= TEXTE =

Le chant du cygne de Dexia
Ce samedi, à 15h (mais il est de plus en plus question de dimanche, finalement), les 18 administrateurs (9 Belges et 9 Français) de Dexia se réuniront (normalement à Paris) pour examiner et entériner le plan de démantèlement du groupe.
Un exercice de très haute voltige. Il suffit de contempler les atermoiements, les conciliabules divers et les déclarations incontrôlées de ces derniers jours pour mesurer l’ampleur du challenge. Et, comme on dit communément: c’est pas gagné!
Et pourtant, il faudra bien que l’orchestre s’entende pour jouer cette marche funèbre. Dans la dignité. Et avec le moins de fausses notes possibles. Car c’est dès lundi matin, avec la reprise de la cotation de l’action Dexia, que le sérieux et la crédibilité des décisions prises passeront le test des marchés.

(Données de pointage pour le texte et les éléments)
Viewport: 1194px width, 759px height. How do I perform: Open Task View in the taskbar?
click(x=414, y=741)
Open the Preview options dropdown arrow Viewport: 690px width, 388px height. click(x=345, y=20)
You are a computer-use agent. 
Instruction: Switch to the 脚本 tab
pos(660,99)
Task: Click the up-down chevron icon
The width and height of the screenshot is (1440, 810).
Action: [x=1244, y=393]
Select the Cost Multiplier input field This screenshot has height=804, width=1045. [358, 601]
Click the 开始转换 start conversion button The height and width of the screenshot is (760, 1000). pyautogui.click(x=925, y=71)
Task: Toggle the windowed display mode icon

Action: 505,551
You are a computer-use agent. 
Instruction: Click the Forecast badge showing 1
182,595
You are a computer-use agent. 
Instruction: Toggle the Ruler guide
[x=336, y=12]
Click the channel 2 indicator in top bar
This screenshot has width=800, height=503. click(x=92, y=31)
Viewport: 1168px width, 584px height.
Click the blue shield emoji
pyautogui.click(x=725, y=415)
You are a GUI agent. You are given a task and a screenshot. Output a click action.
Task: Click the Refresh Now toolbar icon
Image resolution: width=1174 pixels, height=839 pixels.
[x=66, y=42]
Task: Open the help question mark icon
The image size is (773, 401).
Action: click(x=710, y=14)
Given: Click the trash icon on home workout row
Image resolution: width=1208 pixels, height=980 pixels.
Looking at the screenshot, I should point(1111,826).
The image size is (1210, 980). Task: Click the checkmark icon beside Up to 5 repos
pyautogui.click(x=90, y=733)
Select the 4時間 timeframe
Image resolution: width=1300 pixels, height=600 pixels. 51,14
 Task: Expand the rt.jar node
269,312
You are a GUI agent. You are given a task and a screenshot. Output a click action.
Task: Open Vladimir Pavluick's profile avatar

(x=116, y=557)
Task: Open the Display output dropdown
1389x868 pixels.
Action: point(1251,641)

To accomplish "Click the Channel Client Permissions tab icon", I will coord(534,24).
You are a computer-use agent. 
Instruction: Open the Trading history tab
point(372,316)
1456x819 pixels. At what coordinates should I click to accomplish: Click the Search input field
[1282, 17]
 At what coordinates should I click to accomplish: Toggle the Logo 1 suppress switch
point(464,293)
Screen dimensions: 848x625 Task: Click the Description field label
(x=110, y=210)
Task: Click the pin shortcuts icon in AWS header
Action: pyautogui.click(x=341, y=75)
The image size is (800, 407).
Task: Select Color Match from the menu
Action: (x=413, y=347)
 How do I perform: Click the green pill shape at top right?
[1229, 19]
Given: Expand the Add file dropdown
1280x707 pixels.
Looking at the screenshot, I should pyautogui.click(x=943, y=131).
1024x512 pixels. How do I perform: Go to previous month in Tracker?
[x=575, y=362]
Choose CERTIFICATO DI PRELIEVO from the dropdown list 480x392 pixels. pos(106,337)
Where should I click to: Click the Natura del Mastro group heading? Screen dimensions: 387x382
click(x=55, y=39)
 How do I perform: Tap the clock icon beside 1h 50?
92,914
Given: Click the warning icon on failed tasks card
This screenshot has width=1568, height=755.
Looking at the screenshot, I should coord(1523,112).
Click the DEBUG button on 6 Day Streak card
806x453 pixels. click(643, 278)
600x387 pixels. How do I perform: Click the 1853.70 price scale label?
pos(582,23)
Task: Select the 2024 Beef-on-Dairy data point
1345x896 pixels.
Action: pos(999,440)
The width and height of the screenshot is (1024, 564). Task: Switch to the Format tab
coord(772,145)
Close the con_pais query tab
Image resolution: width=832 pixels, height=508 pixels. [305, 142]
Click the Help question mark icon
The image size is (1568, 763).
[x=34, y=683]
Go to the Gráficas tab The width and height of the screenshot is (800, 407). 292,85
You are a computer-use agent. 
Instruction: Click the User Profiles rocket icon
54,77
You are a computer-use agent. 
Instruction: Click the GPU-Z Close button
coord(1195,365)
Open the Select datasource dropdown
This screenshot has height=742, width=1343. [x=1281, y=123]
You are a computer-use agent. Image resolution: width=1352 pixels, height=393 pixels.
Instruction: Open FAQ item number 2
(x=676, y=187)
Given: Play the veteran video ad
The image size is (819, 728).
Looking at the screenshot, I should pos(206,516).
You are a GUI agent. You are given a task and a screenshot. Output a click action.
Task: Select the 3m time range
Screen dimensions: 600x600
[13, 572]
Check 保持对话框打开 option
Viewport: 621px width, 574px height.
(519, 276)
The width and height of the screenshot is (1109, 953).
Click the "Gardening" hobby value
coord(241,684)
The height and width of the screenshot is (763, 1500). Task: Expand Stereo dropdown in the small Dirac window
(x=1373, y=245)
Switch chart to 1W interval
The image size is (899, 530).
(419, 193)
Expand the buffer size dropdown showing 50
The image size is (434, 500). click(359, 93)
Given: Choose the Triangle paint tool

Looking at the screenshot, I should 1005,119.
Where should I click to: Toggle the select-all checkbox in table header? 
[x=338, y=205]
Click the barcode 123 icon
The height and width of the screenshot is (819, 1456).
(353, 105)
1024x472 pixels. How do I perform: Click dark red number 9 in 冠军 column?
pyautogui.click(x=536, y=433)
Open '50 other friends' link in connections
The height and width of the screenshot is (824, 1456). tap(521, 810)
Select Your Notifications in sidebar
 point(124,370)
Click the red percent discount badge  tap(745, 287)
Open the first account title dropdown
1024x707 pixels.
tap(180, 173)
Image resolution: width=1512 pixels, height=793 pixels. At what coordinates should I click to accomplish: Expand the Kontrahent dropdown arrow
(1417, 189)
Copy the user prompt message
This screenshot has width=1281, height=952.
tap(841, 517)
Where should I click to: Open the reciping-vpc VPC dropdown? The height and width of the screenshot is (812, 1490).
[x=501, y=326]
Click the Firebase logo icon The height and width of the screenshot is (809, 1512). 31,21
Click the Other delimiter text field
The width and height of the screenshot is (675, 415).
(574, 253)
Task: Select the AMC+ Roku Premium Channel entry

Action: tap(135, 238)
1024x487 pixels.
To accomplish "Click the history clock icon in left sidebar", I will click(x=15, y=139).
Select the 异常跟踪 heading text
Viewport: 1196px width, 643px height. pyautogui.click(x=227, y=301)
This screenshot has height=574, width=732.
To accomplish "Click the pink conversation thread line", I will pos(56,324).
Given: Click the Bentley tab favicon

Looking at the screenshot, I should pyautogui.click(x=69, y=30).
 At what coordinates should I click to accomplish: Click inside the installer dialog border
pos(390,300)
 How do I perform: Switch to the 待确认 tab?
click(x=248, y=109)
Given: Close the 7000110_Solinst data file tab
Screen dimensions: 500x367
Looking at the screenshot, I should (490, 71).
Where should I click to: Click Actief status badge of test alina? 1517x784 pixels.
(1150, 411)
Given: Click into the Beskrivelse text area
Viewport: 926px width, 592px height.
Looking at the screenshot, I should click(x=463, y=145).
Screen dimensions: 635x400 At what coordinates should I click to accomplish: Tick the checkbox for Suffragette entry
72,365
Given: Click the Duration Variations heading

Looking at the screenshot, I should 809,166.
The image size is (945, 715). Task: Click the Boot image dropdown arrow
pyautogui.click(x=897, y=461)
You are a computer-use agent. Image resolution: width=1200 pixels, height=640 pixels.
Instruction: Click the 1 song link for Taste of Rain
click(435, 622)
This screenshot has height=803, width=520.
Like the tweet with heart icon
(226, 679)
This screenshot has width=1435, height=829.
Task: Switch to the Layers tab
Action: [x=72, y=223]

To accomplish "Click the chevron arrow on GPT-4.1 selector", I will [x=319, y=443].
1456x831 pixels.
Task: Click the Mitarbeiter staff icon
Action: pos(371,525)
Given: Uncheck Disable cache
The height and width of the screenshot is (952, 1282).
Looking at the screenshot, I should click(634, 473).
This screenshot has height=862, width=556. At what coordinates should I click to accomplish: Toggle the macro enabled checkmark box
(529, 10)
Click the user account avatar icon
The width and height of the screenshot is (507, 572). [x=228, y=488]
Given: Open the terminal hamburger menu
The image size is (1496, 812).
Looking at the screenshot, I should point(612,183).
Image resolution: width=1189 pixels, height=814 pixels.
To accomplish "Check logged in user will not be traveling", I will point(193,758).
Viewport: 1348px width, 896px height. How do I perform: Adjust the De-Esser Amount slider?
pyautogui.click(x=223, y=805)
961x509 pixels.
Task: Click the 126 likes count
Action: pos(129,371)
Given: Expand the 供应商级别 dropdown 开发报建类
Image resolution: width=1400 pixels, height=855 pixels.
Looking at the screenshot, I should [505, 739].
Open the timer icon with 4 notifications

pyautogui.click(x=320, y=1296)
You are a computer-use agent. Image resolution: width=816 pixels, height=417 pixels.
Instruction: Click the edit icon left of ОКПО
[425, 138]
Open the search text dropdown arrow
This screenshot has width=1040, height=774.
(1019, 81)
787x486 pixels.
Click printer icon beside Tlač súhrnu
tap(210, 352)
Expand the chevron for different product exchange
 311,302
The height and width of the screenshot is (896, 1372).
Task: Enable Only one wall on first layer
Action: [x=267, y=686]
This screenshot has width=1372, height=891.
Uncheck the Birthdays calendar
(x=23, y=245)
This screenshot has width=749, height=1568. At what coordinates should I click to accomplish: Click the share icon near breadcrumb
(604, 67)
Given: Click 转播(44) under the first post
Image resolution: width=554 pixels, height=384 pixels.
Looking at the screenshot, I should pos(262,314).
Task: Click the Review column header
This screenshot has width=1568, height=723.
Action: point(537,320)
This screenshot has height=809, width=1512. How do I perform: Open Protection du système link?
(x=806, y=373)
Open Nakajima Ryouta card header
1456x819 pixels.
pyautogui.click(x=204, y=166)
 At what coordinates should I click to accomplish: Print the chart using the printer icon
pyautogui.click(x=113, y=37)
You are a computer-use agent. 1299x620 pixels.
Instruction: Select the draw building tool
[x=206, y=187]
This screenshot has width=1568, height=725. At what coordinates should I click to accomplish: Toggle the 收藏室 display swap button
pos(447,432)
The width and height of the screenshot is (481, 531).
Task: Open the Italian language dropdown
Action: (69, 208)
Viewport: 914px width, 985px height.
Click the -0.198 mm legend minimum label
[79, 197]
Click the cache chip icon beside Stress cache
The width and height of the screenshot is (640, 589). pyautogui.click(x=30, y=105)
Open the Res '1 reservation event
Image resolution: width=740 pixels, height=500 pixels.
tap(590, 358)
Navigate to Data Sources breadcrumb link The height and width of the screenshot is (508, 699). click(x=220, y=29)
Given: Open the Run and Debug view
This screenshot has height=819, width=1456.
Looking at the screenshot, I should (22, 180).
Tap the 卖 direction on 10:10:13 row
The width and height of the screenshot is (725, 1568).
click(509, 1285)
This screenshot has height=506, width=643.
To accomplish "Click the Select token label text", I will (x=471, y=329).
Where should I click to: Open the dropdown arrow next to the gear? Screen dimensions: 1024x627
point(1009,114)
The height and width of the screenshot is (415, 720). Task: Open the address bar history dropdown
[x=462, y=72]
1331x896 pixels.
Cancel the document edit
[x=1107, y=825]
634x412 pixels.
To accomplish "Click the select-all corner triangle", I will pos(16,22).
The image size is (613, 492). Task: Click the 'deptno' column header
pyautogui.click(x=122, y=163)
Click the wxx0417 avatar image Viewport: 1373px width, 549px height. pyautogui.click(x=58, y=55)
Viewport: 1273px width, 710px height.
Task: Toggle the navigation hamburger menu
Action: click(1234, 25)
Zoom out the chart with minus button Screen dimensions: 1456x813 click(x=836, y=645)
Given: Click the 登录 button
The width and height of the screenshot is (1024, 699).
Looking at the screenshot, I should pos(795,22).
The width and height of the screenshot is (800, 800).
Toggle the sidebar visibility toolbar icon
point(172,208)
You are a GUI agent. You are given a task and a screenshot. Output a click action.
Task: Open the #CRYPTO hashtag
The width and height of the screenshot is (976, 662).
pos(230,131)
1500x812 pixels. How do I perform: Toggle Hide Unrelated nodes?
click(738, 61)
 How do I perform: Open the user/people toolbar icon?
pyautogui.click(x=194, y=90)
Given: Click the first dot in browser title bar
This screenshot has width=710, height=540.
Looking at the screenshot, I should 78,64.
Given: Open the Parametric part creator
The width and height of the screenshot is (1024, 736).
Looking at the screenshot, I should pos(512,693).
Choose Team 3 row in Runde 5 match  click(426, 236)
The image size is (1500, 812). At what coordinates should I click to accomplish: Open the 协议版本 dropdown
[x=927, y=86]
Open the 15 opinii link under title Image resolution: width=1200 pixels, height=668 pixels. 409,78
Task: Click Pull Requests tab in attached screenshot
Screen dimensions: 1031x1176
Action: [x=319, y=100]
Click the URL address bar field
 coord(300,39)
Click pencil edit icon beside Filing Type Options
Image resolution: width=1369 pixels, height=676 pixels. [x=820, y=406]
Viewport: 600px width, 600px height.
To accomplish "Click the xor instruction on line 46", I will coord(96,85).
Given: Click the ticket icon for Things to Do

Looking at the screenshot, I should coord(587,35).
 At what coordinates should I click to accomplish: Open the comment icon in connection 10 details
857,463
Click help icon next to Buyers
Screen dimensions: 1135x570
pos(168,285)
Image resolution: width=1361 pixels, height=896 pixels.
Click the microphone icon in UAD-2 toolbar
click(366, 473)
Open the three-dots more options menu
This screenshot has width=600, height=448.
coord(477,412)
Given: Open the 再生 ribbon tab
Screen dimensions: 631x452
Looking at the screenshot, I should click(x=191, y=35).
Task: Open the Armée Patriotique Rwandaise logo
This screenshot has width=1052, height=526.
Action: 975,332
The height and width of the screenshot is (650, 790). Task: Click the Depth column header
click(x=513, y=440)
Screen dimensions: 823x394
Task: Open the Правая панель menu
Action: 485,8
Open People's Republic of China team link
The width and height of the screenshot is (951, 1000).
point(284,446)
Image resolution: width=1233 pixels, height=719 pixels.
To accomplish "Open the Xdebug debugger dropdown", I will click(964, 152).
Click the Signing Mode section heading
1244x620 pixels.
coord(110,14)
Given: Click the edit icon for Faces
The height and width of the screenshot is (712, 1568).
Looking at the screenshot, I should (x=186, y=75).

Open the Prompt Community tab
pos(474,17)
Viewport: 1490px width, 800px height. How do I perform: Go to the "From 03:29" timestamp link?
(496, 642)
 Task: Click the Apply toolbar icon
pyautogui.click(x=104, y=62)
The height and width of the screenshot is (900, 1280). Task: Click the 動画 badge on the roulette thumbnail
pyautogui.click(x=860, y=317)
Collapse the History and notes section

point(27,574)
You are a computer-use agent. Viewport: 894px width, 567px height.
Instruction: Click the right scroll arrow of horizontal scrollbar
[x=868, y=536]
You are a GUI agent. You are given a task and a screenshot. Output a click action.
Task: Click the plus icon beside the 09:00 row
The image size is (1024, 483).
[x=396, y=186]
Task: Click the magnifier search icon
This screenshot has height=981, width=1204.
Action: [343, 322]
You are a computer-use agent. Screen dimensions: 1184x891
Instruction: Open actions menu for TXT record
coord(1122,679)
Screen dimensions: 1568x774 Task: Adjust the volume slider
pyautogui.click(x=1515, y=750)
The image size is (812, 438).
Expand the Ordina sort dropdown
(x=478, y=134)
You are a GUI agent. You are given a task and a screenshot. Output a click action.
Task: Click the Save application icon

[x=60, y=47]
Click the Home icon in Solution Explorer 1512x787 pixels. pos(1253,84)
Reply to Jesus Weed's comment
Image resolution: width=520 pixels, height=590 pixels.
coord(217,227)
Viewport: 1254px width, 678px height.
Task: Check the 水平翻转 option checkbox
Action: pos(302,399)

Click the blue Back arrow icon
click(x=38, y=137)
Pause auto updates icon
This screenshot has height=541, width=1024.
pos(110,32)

= CONSIGNE =
Réécrivez le texte sur Dexia entre « Un exercice de » et « test des marchés. », bornes incluses, en y remplaçant « conciliabules » par « tractations ».

= CORRIGÉ =
Un exercice de très haute voltige. Il suffit de contempler les atermoiements, les tractations divers et les déclarations incontrôlées de ces derniers jours pour mesurer l’ampleur du challenge. Et, comme on dit communément: c’est pas gagné!
Et pourtant, il faudra bien que l’orchestre s’entende pour jouer cette marche funèbre. Dans la dignité. Et avec le moins de fausses notes possibles. Car c’est dès lundi matin, avec la reprise de la cotation de l’action Dexia, que le sérieux et la crédibilité des décisions prises passeront le test des marchés.